## Brief
From the entries below, copy exactly the lines from the one that contains "Click inside the Width text field" through the one that contains "Given: Open Stian's avatar in tweet header", both included, and only those.

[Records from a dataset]
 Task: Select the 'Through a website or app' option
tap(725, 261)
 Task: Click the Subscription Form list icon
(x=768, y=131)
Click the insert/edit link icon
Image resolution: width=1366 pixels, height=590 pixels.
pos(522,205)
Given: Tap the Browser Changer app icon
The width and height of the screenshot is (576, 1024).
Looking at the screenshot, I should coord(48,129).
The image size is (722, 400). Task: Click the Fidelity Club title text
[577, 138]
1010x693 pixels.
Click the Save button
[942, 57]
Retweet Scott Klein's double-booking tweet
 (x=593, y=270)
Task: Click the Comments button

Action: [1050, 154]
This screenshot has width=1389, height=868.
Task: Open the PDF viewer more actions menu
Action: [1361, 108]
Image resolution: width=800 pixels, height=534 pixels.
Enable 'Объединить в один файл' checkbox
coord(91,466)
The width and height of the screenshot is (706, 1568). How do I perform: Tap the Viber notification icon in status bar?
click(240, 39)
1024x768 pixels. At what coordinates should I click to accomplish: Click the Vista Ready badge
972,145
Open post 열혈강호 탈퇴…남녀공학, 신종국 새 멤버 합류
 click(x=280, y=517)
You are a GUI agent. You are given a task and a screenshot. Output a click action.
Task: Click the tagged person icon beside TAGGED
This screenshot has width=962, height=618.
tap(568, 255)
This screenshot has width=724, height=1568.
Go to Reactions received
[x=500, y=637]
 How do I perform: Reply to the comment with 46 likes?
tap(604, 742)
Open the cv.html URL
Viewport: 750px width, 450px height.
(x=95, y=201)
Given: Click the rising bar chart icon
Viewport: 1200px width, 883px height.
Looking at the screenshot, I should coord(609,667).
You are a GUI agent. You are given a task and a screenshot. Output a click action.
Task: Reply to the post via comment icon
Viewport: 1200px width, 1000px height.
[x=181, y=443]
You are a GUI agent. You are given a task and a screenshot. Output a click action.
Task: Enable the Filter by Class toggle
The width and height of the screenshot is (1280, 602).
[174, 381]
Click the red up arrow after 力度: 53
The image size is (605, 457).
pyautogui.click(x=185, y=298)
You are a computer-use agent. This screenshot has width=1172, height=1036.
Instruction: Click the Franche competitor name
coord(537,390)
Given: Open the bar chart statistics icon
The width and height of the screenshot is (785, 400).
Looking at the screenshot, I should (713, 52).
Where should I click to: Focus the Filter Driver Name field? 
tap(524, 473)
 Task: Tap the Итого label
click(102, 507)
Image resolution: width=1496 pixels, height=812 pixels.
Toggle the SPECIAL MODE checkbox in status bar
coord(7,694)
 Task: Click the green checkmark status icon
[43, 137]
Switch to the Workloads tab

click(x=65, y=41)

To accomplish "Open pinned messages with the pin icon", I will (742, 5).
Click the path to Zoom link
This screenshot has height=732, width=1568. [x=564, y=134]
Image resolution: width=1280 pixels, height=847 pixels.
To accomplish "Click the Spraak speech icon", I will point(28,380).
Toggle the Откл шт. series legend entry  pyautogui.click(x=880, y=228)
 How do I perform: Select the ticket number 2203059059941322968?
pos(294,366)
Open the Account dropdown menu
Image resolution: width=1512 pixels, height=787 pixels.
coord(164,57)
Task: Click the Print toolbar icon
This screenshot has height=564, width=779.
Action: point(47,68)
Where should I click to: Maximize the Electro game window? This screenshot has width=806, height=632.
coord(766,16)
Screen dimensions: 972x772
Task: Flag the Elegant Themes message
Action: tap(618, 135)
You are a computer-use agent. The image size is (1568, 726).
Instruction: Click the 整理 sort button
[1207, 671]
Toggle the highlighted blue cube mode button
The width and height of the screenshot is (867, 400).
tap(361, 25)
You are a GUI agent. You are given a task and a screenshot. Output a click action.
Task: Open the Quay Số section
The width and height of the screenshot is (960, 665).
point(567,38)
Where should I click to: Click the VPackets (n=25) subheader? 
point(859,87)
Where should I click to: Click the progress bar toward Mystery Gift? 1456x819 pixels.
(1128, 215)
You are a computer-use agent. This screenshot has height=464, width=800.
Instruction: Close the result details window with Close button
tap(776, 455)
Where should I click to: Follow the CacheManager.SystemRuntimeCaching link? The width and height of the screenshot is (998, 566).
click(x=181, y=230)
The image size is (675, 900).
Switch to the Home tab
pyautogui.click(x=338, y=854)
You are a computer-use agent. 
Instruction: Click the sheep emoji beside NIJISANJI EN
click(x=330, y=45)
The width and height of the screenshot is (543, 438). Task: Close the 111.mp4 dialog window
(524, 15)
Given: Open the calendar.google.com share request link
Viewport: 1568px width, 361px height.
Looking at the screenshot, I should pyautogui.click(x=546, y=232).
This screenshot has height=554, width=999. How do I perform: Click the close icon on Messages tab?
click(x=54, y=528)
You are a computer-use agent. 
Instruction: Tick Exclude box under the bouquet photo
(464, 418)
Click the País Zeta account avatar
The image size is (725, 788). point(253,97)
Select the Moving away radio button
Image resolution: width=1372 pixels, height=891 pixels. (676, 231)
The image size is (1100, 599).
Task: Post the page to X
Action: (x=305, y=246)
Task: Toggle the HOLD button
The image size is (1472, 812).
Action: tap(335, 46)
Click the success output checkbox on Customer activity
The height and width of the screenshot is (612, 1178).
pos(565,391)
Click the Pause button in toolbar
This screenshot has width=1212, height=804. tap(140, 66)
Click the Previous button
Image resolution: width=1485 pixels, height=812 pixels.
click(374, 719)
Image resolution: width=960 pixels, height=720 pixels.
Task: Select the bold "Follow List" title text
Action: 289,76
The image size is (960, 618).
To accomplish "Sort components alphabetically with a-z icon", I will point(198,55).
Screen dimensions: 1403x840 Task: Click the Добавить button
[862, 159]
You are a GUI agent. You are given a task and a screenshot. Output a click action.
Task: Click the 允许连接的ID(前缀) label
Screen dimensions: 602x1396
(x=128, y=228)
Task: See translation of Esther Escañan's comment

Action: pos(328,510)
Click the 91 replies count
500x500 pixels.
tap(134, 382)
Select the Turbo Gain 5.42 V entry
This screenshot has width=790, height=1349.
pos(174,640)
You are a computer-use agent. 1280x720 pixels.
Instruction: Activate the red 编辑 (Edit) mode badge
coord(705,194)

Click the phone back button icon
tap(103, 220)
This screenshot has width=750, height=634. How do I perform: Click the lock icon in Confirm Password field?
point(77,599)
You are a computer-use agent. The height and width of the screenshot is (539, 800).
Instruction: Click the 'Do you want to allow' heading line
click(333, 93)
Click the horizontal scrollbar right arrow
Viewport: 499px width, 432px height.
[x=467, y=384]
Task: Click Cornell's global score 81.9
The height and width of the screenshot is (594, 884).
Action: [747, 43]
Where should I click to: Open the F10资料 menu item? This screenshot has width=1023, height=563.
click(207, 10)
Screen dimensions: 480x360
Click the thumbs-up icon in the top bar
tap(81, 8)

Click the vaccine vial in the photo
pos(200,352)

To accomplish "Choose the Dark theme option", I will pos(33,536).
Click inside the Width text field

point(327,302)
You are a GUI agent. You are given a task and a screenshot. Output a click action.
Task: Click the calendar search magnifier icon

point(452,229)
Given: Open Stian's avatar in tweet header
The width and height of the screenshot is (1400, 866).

## Expected answer
Click inside the Width text field

point(327,302)
You are a GUI agent. You are given a task and a screenshot. Output a click action.
Task: Click the calendar search magnifier icon

point(452,229)
Given: Open Stian's avatar in tweet header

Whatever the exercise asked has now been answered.